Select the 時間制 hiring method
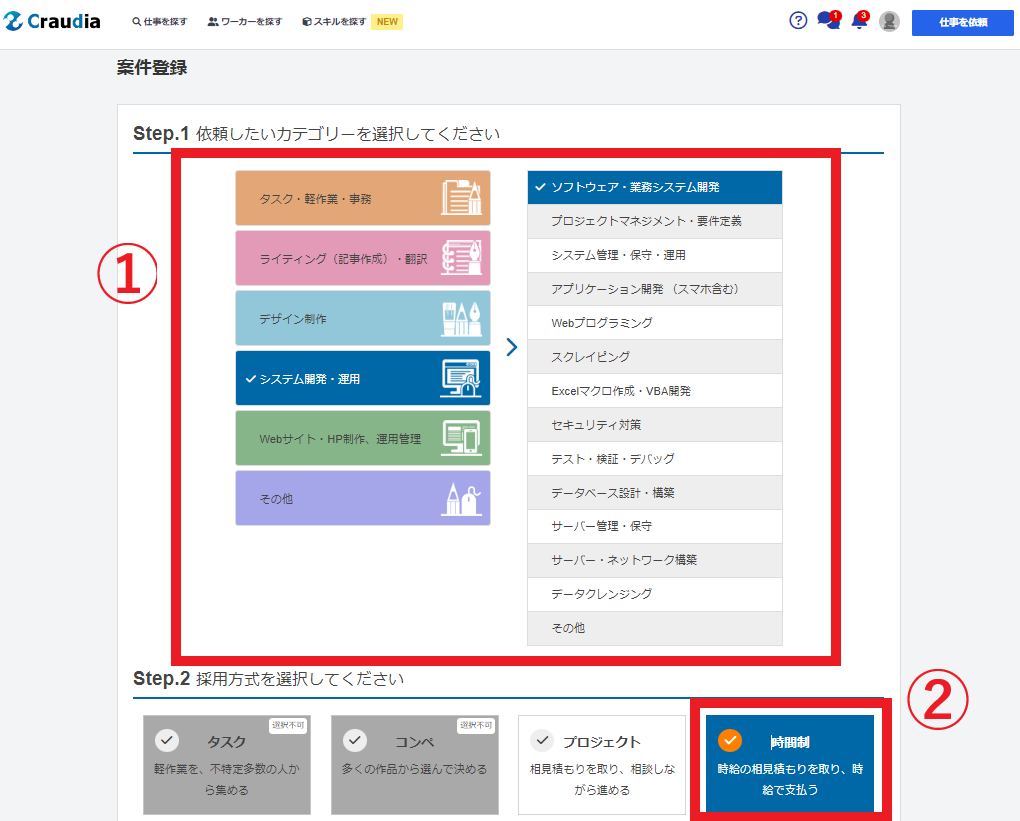This screenshot has height=821, width=1020. 790,765

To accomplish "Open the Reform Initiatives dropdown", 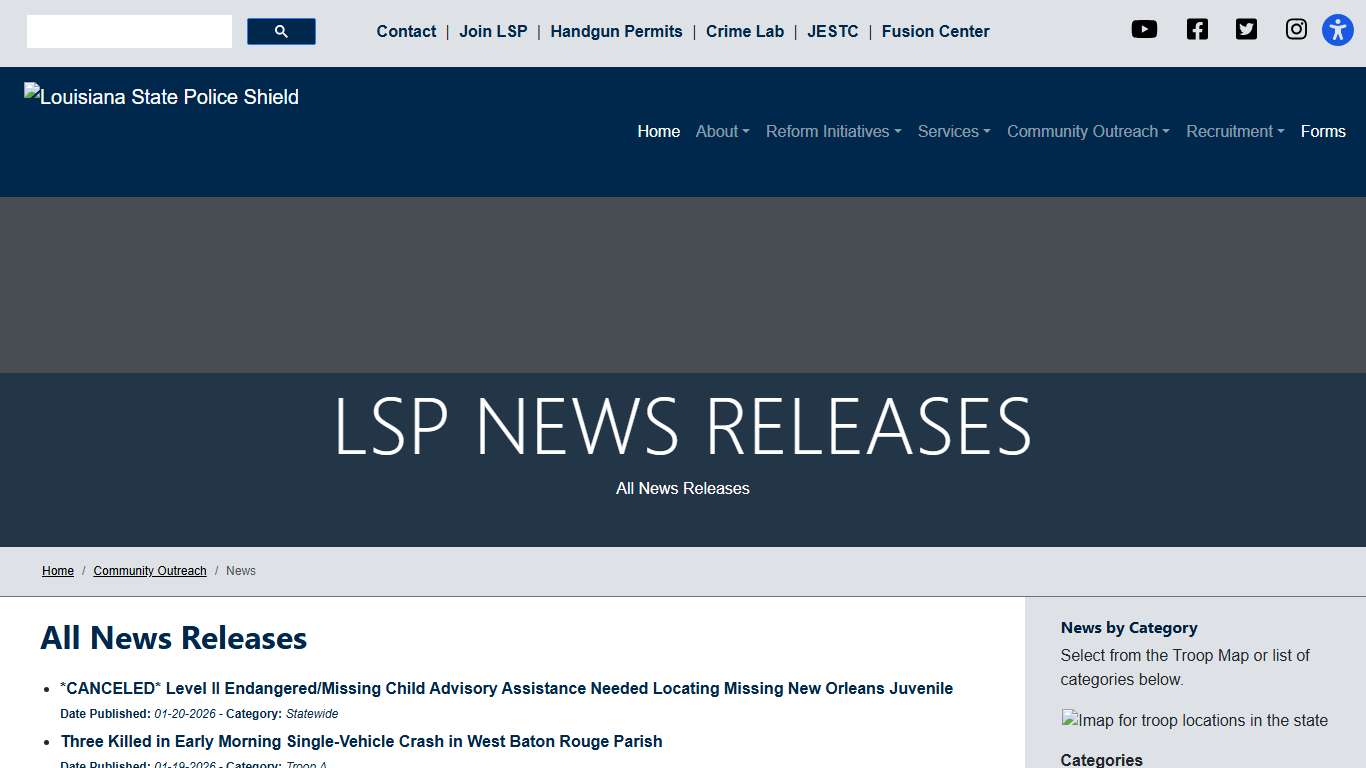I will pos(833,131).
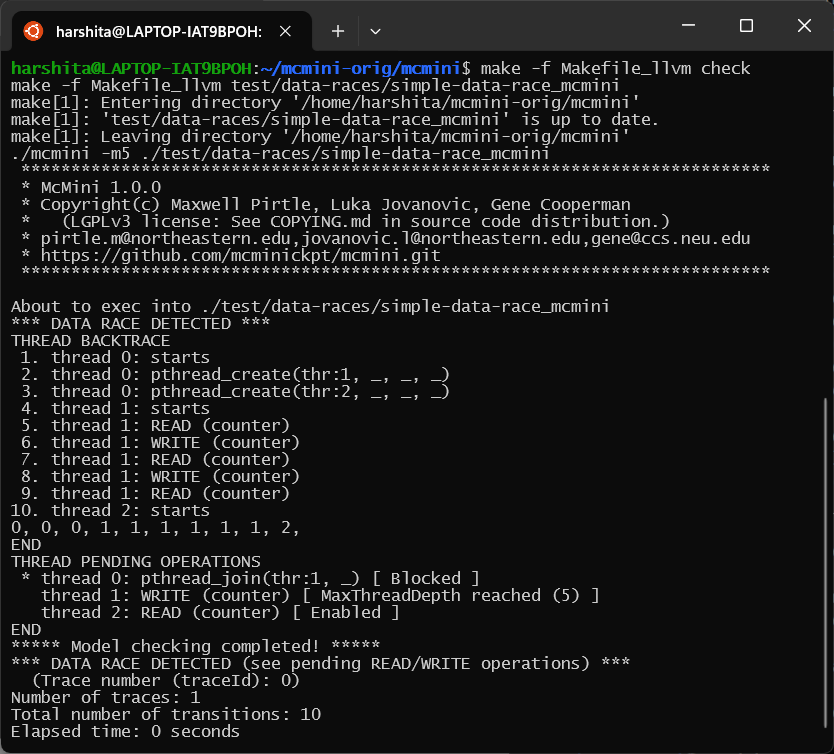Select the harshita@LAPTOP-IAT9BPOH tab title
This screenshot has width=834, height=754.
(x=159, y=32)
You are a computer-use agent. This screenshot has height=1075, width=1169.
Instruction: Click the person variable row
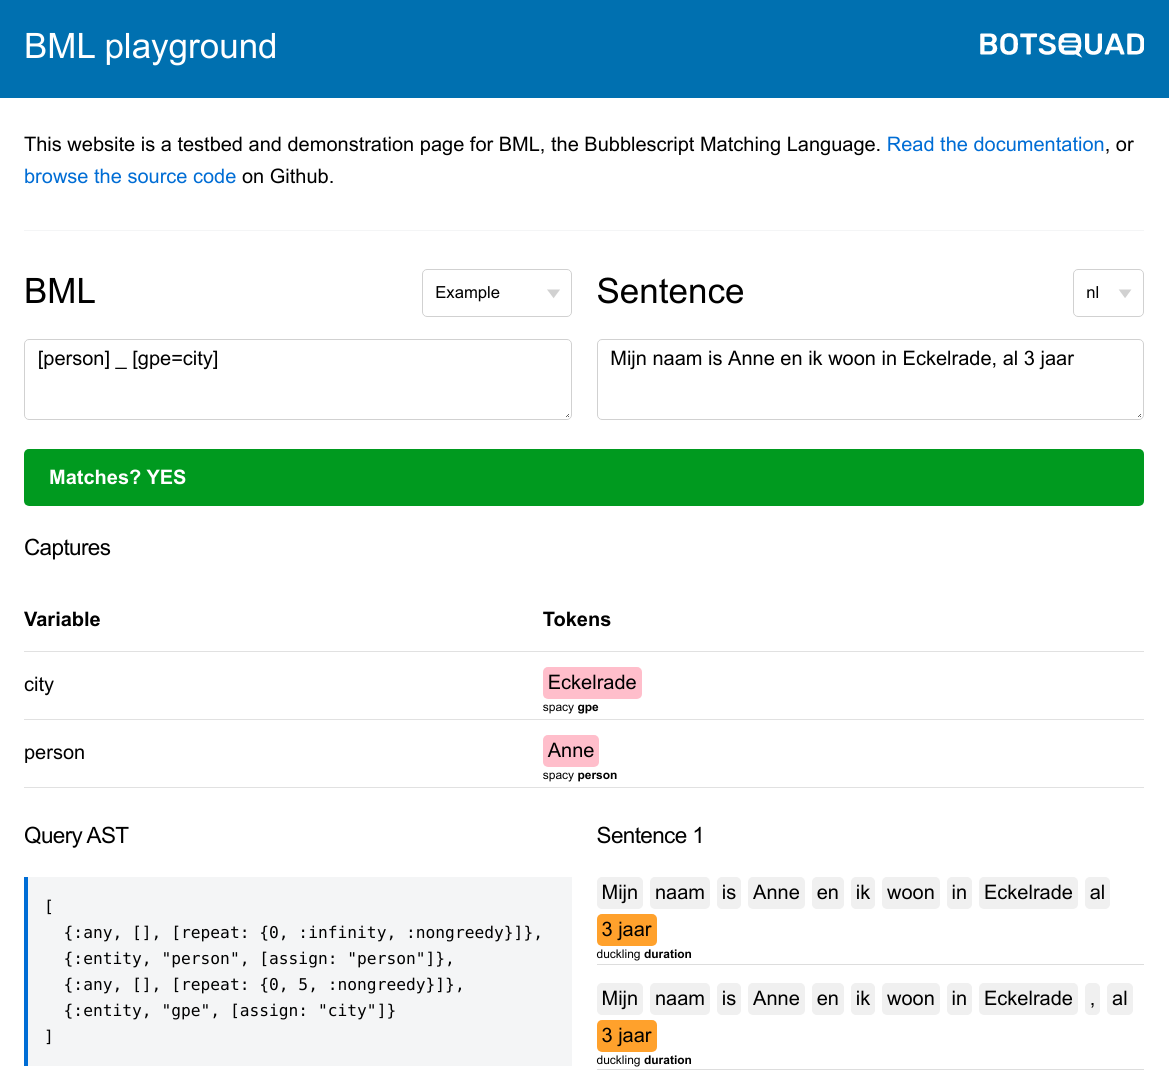coord(54,753)
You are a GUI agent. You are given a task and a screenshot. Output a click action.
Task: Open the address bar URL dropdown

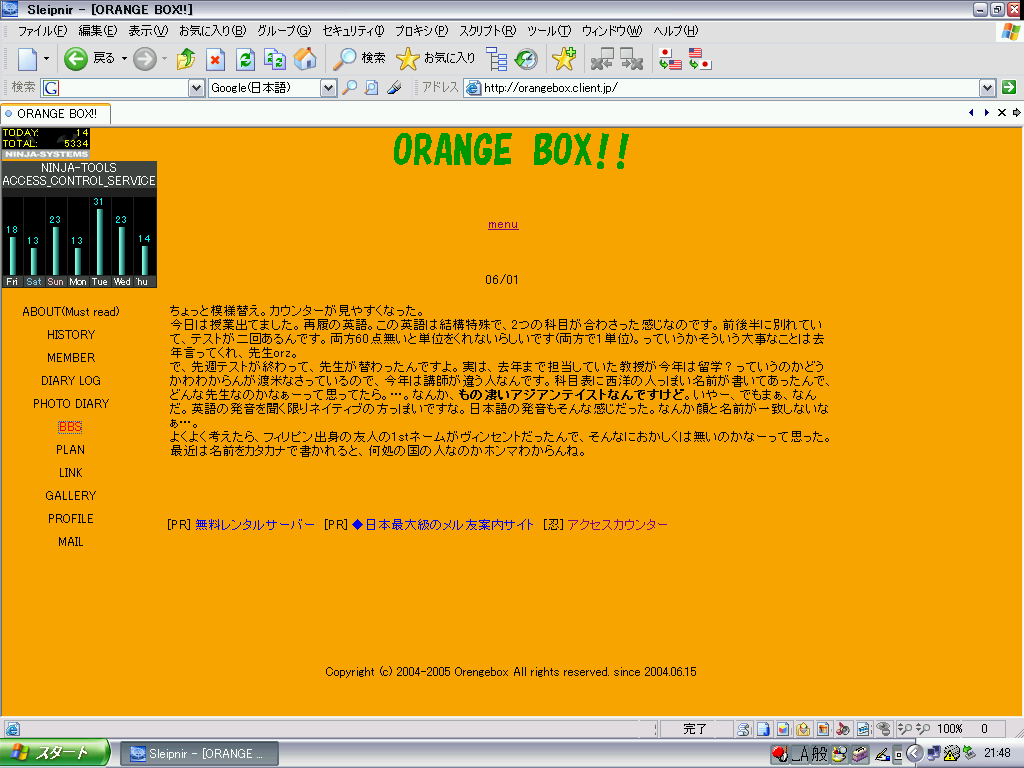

* * * * *

> [Task requirements]: Copy every line of the entries in which "agent" can be found.

> [Problem solution]:
You are a computer-use agent. This screenshot has height=1075, width=1169.
You are a GUI agent. You are given a task and a screenshot. Output a click action.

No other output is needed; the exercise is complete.